ANGIE MILES: Okay. And fighting for ridership or for passengers. What about the cost of travel by rail?

DJ STADTLER: So thankfully, we haven't struggled with ridership. We were setting records before COVID. During COVID, of course, we went down to virtually nothing. But since COVID, we have continued to grow. In fact, since last July or August every single month we have set a record for high ridership. In 2022, we had over a million riders. We're a public transportation system, so we're not going to cover all of our costs through the fair box, but we set reasonable prices so folks can take their trips where they want to go at a decent cost to them.

ANGIE MILES: Okay. I want to ask you to just say a word about light rail and VRE. What are those, what do Virginians need to know about those?

DJ STADTLER: So light rail is a... is a slightly different technology. VRE is actually still heavy rail, which is the same as the longer passenger. But they're just designed for shorter trips, more for commuters. That's an interesting topic as well post-COVID because there aren't as many five-day work weeks, and folks aren't going in the office at 7:00 AM and coming out at 5:00. They're going in in the morning and then working remote in the afternoon or in the office two days a week. And so, we're working with VRE to look at different schedules, less of the “northbound in the morning, southbound at night,” and a little more flexible schedules that that meet the needs of the people that are traveling.

ANGIE MILES: And those are affordable options for people as well.

DJ STADTLER: Absolutely.

ANGIE MILES: Okay.

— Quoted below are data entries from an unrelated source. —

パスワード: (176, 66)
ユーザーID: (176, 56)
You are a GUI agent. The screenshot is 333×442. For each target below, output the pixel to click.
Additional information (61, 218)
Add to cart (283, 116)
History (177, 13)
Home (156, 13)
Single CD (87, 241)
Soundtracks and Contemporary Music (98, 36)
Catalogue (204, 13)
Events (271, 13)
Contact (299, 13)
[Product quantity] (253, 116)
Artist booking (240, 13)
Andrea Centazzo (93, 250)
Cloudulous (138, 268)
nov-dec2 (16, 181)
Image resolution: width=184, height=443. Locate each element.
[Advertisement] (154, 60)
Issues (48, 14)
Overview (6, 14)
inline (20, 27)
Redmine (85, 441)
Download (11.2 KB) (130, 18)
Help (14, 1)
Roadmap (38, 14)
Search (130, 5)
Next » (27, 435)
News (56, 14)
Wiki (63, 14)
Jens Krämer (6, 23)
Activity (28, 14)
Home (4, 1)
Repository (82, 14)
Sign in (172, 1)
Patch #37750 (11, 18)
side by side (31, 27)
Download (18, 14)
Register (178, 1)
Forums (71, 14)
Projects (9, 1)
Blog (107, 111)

We already know zero is affordable for most people. So how about with air? How's the pricing for people who want to travel commercial who want to use air as their mode of commuting through the state or or out of the state?

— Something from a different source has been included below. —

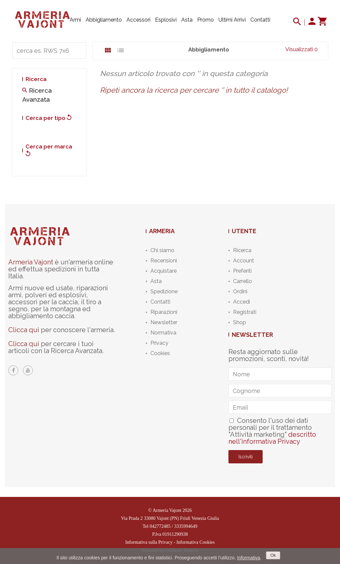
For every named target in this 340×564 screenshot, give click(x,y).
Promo (205, 20)
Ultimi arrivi (232, 20)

BUD OAKEY: All of us are facing the same issue that demand is continuing to increase. It's our ability to meet demand issues is the bigger challenge. That again, comes back to having a workforce to meet those needs. And it does take time. For me to get an FAA certified what's called an airframe and power plant A&P mechanic. It takes 12 to 18 months to get them in the field. To get a pilot it takes me four years if they're going to be in the commercial track. Three and a half to four years. They’ve got to get 1500 hours of flight time. And there's got to be a pathway and it is not inexpensive to create a pilot. And we have a demand need. If we created 7,000, a little over 7,500 new commercial pilots a year, we would just be touching the tip of the iceberg in North America alone. Our maintainer numbers are higher than that. Our unmanned system pilot numbers are higher than that. And all that requires training. That's our biggest issue in there.

ANGIE MILES: All right. Gazing into that crystal ball. Looking 10 years, 20 years, 50 years into the future, what are we seeing if not personal spaceships or flying cars? Are we seeing fewer cars on the road, fewer personal vehicles? Are we seeing a need for workforce ready jobs for people in public transportation? What does that look like?

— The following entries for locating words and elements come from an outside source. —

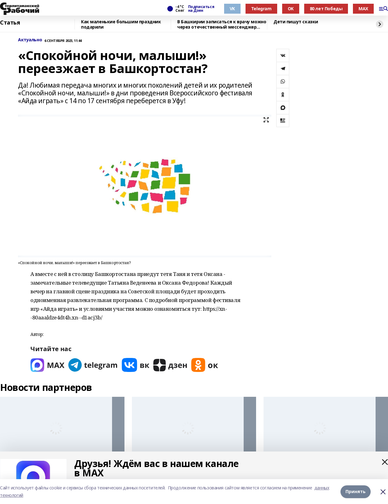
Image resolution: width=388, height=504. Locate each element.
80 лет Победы (326, 8)
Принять (355, 491)
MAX (363, 8)
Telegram (261, 8)
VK (232, 8)
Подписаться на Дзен (201, 8)
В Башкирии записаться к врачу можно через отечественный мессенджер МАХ (221, 24)
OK (291, 8)
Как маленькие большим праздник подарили (121, 24)
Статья (10, 22)
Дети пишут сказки (295, 22)
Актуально (30, 40)
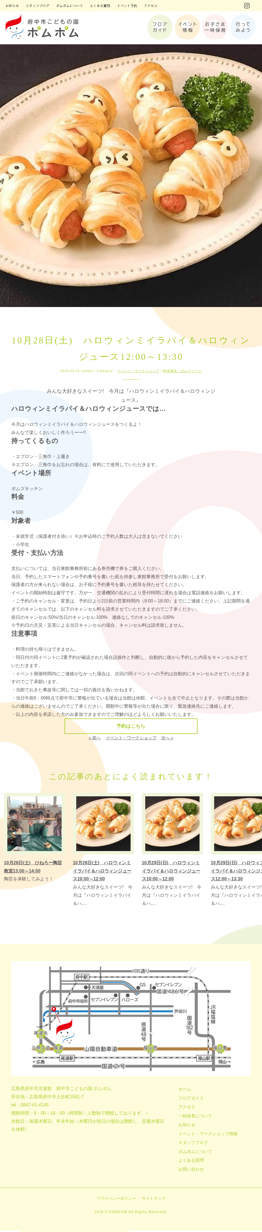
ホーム (184, 1090)
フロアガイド (191, 1099)
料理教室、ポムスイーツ (182, 370)
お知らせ (186, 1126)
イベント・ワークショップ (138, 370)
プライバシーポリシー (116, 1200)
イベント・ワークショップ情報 (208, 1135)
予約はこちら (131, 727)
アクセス (186, 1108)
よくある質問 (191, 1161)
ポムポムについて (195, 1152)
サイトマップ (153, 1200)
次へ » (167, 739)
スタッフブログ (193, 1143)
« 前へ (95, 739)
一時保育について (195, 1117)
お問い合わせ (191, 1170)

DJ STADTLER: So, I think we're definitely seeing fewer personal cars on the road, but one thing that's important that we've got to see is integration. So, we're three very different modes, but we all need to work together. You can take the train to Richmond, but if the Pulse isn't there to pick you up and take you to your home, you're missing that leg. And so that continued integration, perhaps even one ticket that'll take you from the Pulse to the train to the airport, that's really the technology and the connection that needs to happen.

ANGIE MILES: It sounds exciting, is how it sounds, and we can look forward to technology and human innovations. And we can also look forward to job opportunities for people who want to train for those types of jobs. So, thank you all for joining us to talk about the future of air, bus and rail travel for Virginians. Bud Oakey, Adrienne Torres and DJ Statler, thank you for being with us.